I plot the frequency of wikipedia searches of “Behavioral Economics”, and “Beer” – who knew the correlation would be 0.7!
Data on any wikipedia searches (back to 2007) are available at http://glimmer.rstudio.com/pssguy/wikiSearchRates/. The website allows you to download frequency hits per day as a csv, which is what I've done here.
# Behavioral Economics and Beer:
# Author: Mark T Patterson Date: March 18, 2013
# Clear Workbench:
rm(list = ls())
## Find out what's changed in ggplot2 with
## news(Version == "0.9.1", package = "ggplot2")
curr.wd = getwd()
ts = read.csv("BehavEconBeer.csv", header = TRUE)

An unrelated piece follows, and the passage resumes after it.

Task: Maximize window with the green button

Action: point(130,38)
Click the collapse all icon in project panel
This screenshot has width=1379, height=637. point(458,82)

# cleaning the dataset: str(ts)
ts$date = as.character(ts$date)
ts$date = mdy(ts$date)
## Using date format %m/%d/%Y.
ts = ts[, -1]
Note: the mdy function is in the lubridate package, which cleanly handles time/date data. I've eliminated the first column of data, which just gives row names inherited from excel.

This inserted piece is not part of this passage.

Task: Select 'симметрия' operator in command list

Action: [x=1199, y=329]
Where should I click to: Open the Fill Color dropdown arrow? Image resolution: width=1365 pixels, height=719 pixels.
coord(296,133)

p = ggplot(ts, aes(x = date, y = count)) + geom_line(aes(color = factor(name)),
size = 2)
It turns out the pattern we observe isn't at all unique – many variables follow (predictable) patterns of variation through the week. This doesn't necessarily mean, though, that the correlation between beer and behavioral economics is entirely spurious!